Séquelles : Bambi ne pipera plus un mot de tout le film, ou alors de manière à montrer qu'il a gardé de tout ça un énorme problème social. Il se ridiculise complètement au moment de rencontrer une bichette de son âge : celle-ci se montre tout à fait dégourdie, alors que la mère de Bambi ne sait plus où se mettre tant son fils a des réactions de bébé (il se cache derrière elle, puis derrière un buisson, jusqu'à tomber le cul dans l'eau à force de paniquer et de vouloir reculer).
Bambi est donc un enfant plus ou moins "en demande" lors de la scène la plus bizarre du monde. Sa mère insiste pour l'emmener dans la clairière, sans raison (dans ma région d'origine, on met plutôt les enfants dans un congélo). Ensuite, coups de feu, tout le monde court, Bambi rentre à la maison. C'est le moment que choisit le père pour revenir dans la vie de son fils, lui dire "Ta mère ne rentre pas ce soir", et tourner les talons aussi sec pour le ré-abandonner.

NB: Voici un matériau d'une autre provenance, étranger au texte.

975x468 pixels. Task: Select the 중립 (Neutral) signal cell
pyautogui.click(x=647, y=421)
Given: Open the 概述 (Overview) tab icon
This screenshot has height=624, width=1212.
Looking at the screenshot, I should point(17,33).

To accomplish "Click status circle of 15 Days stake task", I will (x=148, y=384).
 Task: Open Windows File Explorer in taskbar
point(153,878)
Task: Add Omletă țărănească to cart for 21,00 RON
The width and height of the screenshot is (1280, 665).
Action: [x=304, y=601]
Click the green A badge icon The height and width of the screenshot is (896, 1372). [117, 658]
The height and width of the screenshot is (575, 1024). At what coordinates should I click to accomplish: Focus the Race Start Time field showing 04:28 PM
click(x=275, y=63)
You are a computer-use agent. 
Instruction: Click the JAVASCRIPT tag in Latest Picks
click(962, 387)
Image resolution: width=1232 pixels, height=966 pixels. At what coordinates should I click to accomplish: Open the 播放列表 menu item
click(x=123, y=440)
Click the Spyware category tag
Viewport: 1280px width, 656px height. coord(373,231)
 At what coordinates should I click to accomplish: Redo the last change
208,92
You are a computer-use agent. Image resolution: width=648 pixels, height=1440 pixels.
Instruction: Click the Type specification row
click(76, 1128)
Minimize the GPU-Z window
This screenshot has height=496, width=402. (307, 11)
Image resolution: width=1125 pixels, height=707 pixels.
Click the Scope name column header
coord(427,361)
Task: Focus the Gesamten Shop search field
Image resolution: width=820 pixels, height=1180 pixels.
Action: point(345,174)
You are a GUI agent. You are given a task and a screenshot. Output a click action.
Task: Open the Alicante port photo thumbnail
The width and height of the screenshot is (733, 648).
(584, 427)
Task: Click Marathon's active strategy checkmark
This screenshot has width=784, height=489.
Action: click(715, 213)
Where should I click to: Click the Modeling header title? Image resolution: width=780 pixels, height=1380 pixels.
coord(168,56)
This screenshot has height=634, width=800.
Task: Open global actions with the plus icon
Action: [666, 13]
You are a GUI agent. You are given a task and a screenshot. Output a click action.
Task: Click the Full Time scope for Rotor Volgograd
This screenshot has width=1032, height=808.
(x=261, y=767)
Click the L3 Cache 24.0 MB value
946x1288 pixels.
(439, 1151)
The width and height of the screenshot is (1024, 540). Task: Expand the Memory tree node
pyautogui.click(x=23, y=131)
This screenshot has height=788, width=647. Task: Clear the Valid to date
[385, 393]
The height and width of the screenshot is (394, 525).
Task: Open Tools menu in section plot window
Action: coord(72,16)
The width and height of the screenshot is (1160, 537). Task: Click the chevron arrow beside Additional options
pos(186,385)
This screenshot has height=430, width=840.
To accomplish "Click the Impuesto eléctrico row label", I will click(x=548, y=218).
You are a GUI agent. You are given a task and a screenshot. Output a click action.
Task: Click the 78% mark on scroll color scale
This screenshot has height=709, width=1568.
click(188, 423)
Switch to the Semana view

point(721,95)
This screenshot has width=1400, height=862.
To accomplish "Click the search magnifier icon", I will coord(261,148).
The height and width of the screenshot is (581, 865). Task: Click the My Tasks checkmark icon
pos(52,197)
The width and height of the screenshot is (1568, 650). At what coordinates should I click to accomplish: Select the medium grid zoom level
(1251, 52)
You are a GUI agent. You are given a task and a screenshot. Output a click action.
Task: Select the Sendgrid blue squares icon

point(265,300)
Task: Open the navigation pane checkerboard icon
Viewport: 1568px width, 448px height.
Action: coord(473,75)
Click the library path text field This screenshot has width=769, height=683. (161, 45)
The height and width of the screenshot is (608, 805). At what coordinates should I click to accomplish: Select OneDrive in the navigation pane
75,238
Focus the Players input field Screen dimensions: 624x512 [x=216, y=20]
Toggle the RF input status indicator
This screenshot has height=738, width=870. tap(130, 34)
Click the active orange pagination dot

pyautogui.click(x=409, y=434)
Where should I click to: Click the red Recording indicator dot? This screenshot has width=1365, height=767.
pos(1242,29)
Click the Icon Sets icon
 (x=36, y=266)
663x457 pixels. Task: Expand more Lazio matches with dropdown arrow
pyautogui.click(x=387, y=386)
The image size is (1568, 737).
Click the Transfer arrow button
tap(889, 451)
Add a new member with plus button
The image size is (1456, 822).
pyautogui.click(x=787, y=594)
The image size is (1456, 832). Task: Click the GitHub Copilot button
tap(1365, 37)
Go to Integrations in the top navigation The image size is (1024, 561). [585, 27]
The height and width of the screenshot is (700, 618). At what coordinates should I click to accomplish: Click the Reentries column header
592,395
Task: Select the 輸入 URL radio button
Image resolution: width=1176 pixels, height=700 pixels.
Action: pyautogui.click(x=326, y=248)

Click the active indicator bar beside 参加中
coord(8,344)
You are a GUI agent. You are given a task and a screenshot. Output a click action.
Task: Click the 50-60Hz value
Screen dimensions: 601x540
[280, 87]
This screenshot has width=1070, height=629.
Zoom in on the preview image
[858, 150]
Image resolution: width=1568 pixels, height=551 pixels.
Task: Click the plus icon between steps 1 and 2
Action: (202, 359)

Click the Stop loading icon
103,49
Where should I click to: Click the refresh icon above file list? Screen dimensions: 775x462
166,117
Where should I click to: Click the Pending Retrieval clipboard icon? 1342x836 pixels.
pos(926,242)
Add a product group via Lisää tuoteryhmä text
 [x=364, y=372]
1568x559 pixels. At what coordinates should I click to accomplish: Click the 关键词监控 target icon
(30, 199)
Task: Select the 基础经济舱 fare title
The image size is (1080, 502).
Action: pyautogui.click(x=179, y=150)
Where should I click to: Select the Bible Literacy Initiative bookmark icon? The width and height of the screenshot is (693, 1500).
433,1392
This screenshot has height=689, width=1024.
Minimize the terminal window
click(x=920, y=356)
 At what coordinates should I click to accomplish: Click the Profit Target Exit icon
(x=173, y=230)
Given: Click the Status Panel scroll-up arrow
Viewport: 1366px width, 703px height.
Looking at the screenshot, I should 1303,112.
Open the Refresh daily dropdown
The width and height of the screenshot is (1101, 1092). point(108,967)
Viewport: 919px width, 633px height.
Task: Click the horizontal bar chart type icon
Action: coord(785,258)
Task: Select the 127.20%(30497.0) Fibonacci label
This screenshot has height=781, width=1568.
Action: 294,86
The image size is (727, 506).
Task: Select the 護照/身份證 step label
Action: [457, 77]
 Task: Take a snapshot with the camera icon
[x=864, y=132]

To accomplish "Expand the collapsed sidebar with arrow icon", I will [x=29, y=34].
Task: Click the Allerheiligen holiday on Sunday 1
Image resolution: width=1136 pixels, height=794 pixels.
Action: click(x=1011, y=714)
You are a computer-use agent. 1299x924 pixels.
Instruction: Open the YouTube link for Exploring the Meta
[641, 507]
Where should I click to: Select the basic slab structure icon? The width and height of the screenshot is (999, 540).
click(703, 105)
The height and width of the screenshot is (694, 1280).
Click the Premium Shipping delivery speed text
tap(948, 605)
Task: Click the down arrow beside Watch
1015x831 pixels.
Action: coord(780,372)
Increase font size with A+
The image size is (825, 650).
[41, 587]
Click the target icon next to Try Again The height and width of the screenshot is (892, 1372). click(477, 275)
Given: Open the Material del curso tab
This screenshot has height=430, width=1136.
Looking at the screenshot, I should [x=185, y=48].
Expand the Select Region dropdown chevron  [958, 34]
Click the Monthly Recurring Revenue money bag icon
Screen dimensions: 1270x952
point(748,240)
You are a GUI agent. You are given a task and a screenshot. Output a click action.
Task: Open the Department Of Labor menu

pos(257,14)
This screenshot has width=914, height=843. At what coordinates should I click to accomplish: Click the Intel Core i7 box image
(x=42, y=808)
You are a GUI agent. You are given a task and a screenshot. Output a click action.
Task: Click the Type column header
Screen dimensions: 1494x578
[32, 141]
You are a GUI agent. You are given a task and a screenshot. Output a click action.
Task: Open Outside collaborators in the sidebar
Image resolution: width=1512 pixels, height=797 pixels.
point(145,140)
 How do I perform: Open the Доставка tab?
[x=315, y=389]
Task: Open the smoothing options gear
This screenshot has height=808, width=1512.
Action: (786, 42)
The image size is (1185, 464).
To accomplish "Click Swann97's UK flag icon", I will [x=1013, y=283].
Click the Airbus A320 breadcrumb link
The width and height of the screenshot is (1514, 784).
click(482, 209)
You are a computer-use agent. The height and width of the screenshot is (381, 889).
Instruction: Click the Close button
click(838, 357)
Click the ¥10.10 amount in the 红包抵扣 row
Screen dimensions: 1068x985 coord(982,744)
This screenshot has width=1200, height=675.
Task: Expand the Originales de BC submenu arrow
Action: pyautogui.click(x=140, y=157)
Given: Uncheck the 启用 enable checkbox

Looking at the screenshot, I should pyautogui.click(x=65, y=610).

Bambi reste K.O devant cette double perte assénée en deux secondes. Donc la fameuse scène de la mort de la mère n'existe même pas, tout tourne autour de la cruauté du père.
Après, c'est le printemps et tout le monde a grandi. Bambi, Pan-Pan et Fleur ont les hormones en feu, et commencent à parler "des filles" (ou plutôt, Pan-Pan parle, Bambi écoute et Fleur ne la ramène pas). Explicitement, les filles sont des créatures à la fois incompréhensibles et dangereuses, car elles vous font perdre l'esprit pour vous arracher à vos amis (toute fille est une sorte de Circé). Chacun son tour est outré et dit "Non, non, cela ne m'arrivera pas à moi". Arrive alors une lapine MAQUILLEE EN PUTE !!! qui fait perdre la tête à Pan-Pan à force de déchanchements plus que suggestifs ; Pan-Pan, les yeux exorbités, devient complètement dingue, oublie immédiatement ses amis et le reste, et fonce la choper derrière un buisson. C'est ensuite le tour de Fleur, qui rencontre une sorte de mouffette couguar tellement autoritaire qu'elle parvient à le remettre dans le droit chemin !!! Toute cette scène est extrêmement choquante. Après, on va parler de l'innocence de Bambi, la la la.
Bambi est lui aussi sur le point d'avoir sa part du gâteau lorsque 1) un autre mâle en rut l'attaque puis 2) Bambi vainqueur et sa copine se font attaquer par des chiens. Deux scènes d'ultra-violence d'un coup, où BAMBI FAIT DU KUNG FU AVEC SES PATTES ARRIERE !!! Non mais vraiment, il fait un high kick qu'un chien se prend en pleine face, c'est incroyable. On est en 1942 et les films de Jackie Chan n'ont pas encore envahi le marché.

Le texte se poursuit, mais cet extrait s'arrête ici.